De même, il résulte des dispositions de l'article L. 622-7 du code de commerce que Le jugement ouvrant la procédure emporte, de plein droit, interdiction de payer toute créance née antérieurement au jugement d'ouverture, à l'exception du paiement par compensation de créances connexes.

Il s'ensuit que la compensation entre les arriérés de loyer et le dépôt de garantie au profit du bailleur - lorsque le preneur est soumis à une procédure collective - est admise, dès lors que la créance de loyer et celle issue du dépôt de garantie sont connexes pour être issues d'un même contrat.

En l'occurrence, il existe des créances réciproques, constituées d'une part d'une dette locative, d'autre part d'un dépôt de garantie, de sorte qu'il conviendra d'opérer la compensation judiciaire entre ces deux dettes réciproques.

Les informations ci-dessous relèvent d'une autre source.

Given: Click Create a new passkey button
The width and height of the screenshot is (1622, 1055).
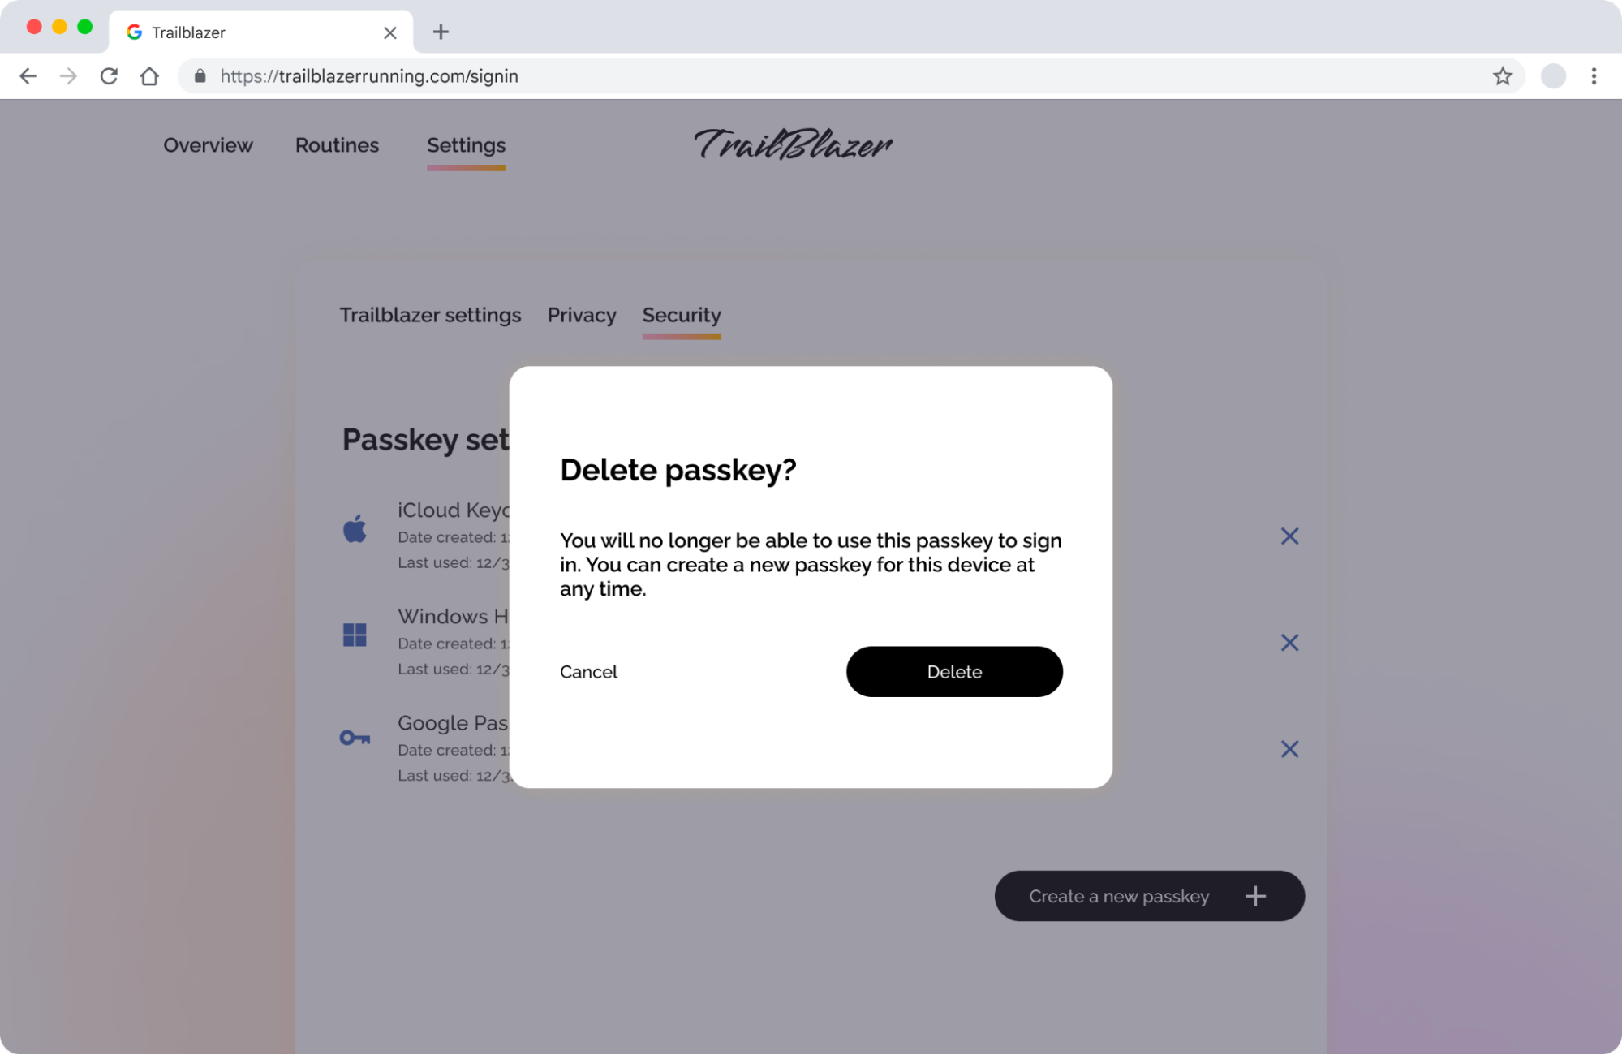Looking at the screenshot, I should click(x=1149, y=895).
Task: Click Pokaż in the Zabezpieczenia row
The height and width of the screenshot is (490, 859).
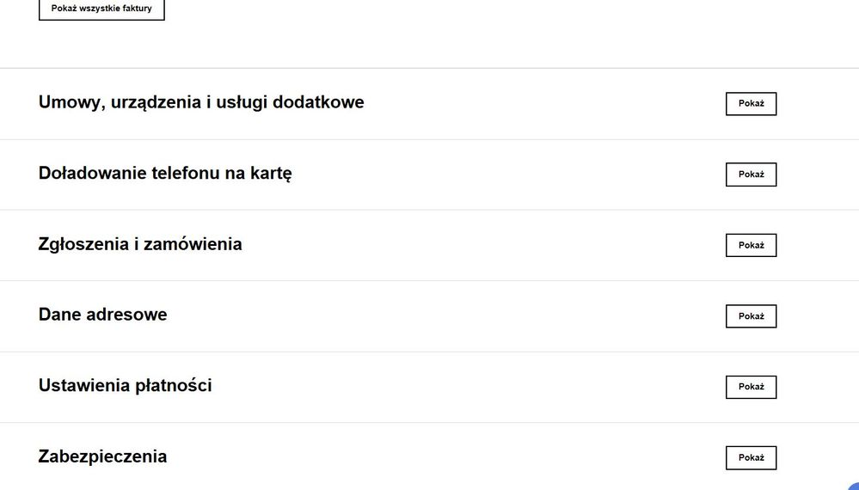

Il résulte de l'ensemble de ce qui précède que la dette déclarée sur la base de l'arriéré locatif ainsi que sur les charges non réglées est fondée, à l'exception de la somme de 12 661 euros réclamée au titre des travaux de réfection prétendument exécutés après la fin du bail par le bailleur, et minorée en outre de la somme de 1 400 euros au titre du dépôt de garantie non restitué.

En conséquence, la créance de M. [S] doit être admise à hauteur de 11 761,99 euros au seul titre des arriérés de loyers, défalqués du dépôt de garantie, étant observé que la nature chirographaire de la créance du bailleur n'est pas contestée par les parties.

Aussi, convient-il d'infirmer l'ordonnance en ce qu'elle a admis la créance de M. [S], à titre chirographaire, au passif de la société Hôtel Restaurant Le Baron pour la somme de 25 822,99 euros. Statuant à nouveau, la cour l'admettra à concurrence de la somme de 11 761,99 euros.

Sur les frais du procès

Les dépens seront passés en frais privilégiés de procédure collective.

Il convient enfin de rejeter les demandes des parties formées sur le fondement de l'article 700 du code de procédure civile et de dire que chaque partie conservera la charge de ses propres frais non compris dans les dépens engagés dans le cadre de la présente instance.

PAR CES MOTIFS

La cour,

Infirme l'ordonnance en ses dispositions frappées d'appel ;

Statuant à nouveau et y ajoutant :

Admet la créance de M. [W] [S] à titre chirographaire à hauteur de 11 761,99 euros au passif de la liquidation de la SARL Hôtel Restaurant Le Baron ;

Dit que les dépens seront passés en frais privilégiés de procédure collective ;

Rejette les demandes formées sur le fondement des dispositions de l'article 700 du code procédure civile au titre des frais non compris dans les dépens.